Friday, August 26, 2016

some economic history stuff

I have not been blogging because I have been busy trying to finish up a paper and prepare for class, but here is some recent economic history stuff.

Some podcasts (I listen to podcasts when I am walking Dodger the Doggy):

David Beckworth at Macro Musings interviews Doug Irwin. The interview covers a number of topics related to trade and American economic history: the costs and benefits of trade, the political economy of protectionism, and the gold standard. Irwin also explains why Ha Joon Chang’s analysis of the role of trade policy in development is at best “superficial.” For those of you who are not familiar with his work, Ha Joon Chang is a professor at Cambridge and one of the sources on economic history most admired by people who don’t know anything about economics or history.

Michael Munger talks about slavery and racism at Econtalk.

There are also a lot of podcasts related to economic issues in early America at Liz Covart’s Ben Franklin’s World, e.g., slavery, Shay’ Rebellion, the Stamp Act riots, and financing military expenditures. Most recently I listened to the interview with Abigail Swingen about her book Competing Visions of Empire; in the podcast she puts the American colonies and the development of slavery in America into the broader context of the British Empire.  

Some other stuff:

You can read Jared Rubin’s forthcoming Rulers, Religion, and Riches: Why the West got rich and the Middle East did not at his website.


Mark Koyama examines the decline of the Roman economy and questions the usefulness of the peasant mode of production.

Program of the World Congress on Business History

I am still waiting for my copy of Slavery’s Capitalism, but I intend to write about it as soon as I can.

BTW this is Dodger the Doggy




Monday, August 8, 2016

Inequality in Economic History

I found the initial reactions to Piketty’s Capital interesting because assessments of the empirical analysis seemed to line up immediately on ideological grounds before anyone had a serious opportunity to evaluate so much evidence. People on the right were certain it was wrong; people on the left were sure that it was right. Both were clearly basing their conclusions on what they wanted to be true. This was particularly clear in the uncritical use of his work by the New Historians of Capitalism. See this video (41 minutes in) where Jefferson Cowie says how bad Piketty is as a historian and follows that with how he still uses his numbers blindly. What ever happened to critical evaluation of the evidence? In NHC it has been replaced by the ability to repeat clever phrases like “tyranny of the market” and “cash nexus.”

Record extracts
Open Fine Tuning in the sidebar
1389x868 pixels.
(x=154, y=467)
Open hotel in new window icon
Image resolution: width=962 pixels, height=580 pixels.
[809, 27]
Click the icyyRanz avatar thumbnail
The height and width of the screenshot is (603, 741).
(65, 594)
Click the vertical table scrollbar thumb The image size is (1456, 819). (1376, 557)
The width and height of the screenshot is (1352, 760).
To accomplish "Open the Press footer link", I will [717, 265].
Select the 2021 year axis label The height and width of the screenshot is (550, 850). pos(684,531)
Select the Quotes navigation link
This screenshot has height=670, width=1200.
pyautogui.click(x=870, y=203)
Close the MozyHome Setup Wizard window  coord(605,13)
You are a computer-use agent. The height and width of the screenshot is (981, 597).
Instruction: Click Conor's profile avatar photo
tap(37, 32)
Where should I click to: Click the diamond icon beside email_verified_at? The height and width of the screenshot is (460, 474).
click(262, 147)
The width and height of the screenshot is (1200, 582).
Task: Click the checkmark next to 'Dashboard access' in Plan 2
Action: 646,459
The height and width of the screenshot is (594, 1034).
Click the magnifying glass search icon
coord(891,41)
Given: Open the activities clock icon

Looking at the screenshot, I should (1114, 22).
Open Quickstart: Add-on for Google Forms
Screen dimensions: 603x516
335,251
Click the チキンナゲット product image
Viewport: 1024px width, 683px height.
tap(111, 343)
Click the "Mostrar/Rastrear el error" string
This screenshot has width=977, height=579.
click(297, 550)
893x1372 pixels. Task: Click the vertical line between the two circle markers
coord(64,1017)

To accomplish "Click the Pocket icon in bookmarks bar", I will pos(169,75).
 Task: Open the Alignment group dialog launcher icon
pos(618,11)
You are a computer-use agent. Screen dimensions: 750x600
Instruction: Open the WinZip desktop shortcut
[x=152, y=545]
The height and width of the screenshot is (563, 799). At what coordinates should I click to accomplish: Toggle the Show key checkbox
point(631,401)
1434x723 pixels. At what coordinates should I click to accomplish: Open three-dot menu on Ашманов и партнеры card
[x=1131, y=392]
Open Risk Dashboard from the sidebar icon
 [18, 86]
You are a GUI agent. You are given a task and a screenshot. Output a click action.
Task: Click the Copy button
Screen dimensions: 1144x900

Written tasks
A. Repeat the part of the economic history blog posts starting at "There are also" and ending at "soon as I can.".
B. In two sentences, summarize the economic history blog posts.

Exercise responses
A.
There are also a lot of podcasts related to economic issues in early America at Liz Covart’s Ben Franklin’s World, e.g., slavery, Shay’ Rebellion, the Stamp Act riots, and financing military expenditures. Most recently I listened to the interview with Abigail Swingen about her book Competing Visions of Empire; in the podcast she puts the American colonies and the development of slavery in America into the broader context of the British Empire.  

Some other stuff:

You can read Jared Rubin’s forthcoming Rulers, Religion, and Riches: Why the West got rich and the Middle East did not at his website.


Mark Koyama examines the decline of the Roman economy and questions the usefulness of the peasant mode of production.

Program of the World Congress on Business History

I am still waiting for my copy of Slavery’s Capitalism, but I intend to write about it as soon as I can.

B. The August 26, 2016 post lists recent economic history material, including podcast episodes featuring Doug Irwin, Michael Munger, and Abigail Swingen, plus work by Jared Rubin and Mark Koyama. The August 8, 2016 post says early reactions to Piketty's Capital lined up on ideological grounds and criticizes the New Historians of Capitalism for using his numbers uncritically.